Application search is a spectrum. At one end, WHERE name LIKE '%search%' does a full table scan on every query -- it cannot use indexes, ignores word boundaries, and does not rank results. At the other end, Elasticsearch provides distributed full-text search with relevance scoring, faceted navigation, fuzzy matching, synonyms, and horizontal scaling. Between these extremes, database-native full-text search provides a capable middle ground that eliminates the operational complexity of a separate search cluster.

PostgreSQL provides a mature full-text search system built on two data types: tsvector (a processed document representation storing lexemes with positional information) and tsquery (a search query with boolean operators).

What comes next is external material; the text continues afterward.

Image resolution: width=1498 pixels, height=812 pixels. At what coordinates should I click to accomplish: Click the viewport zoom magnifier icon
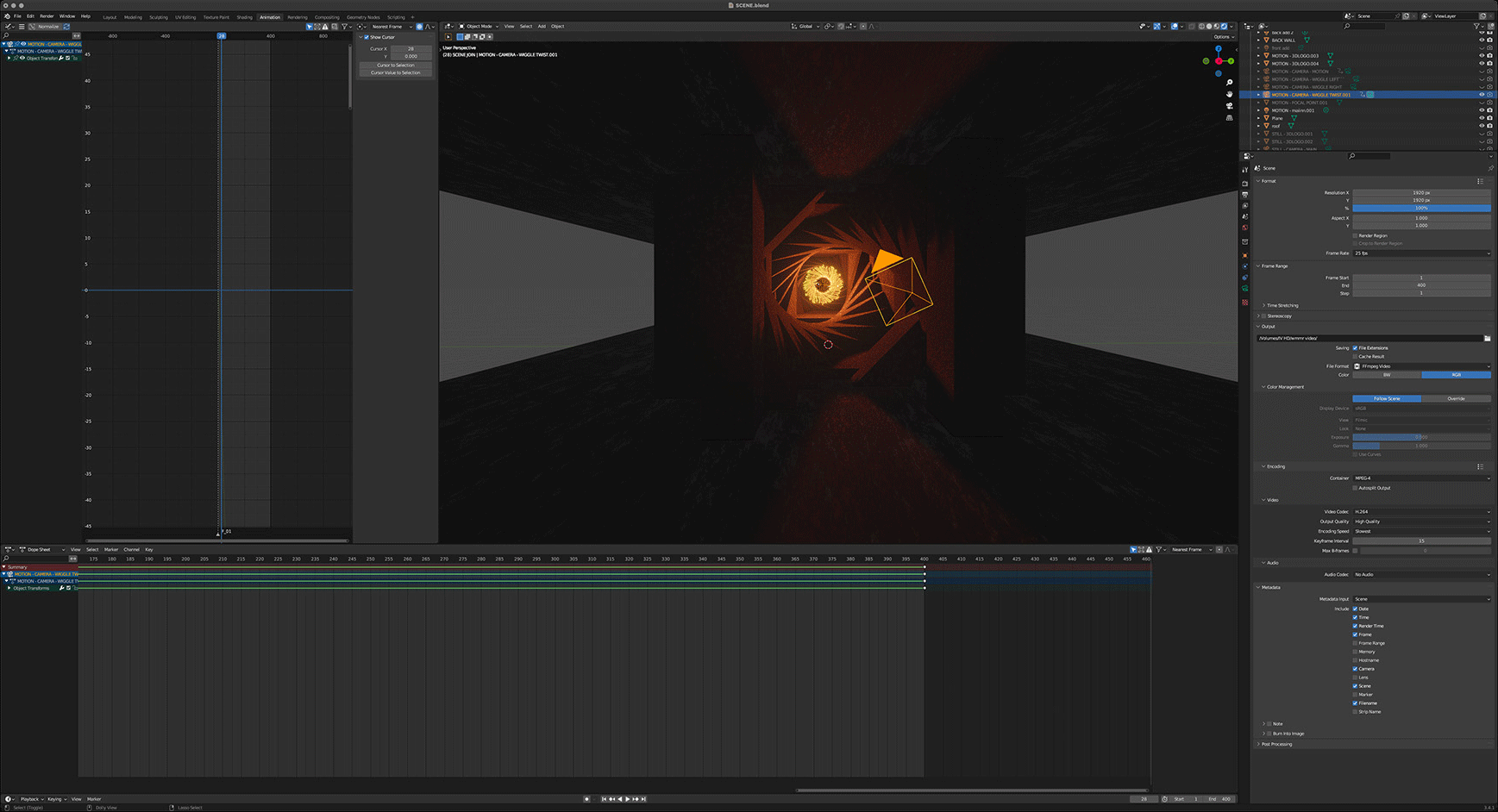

The @@ operator matches a tsquery against a tsvector. GIN (Generalized Inverted Index) is the recommended index type for full-text search -- it builds an inverted index mapping each lexeme to the rows that contain it, enabling fast lookups. GiST indexes are an alternative but are lossy (they may produce false matches that require heap re-checks) and generally slower for pure text search.

MySQL supports FULLTEXT indexes on CHAR, VARCHAR, and TEXT columns in both InnoDB and MyISAM storage engines. Queries use the MATCH ... AGAINST syntax with three modes: natural language (default, relevance-ranked), boolean (operators like +, -, *), and query expansion (automatic term broadening). MySQL's full-text search is simpler to set up than PostgreSQL's but offers less control over text processing (no custom dictionaries, limited stemming configuration).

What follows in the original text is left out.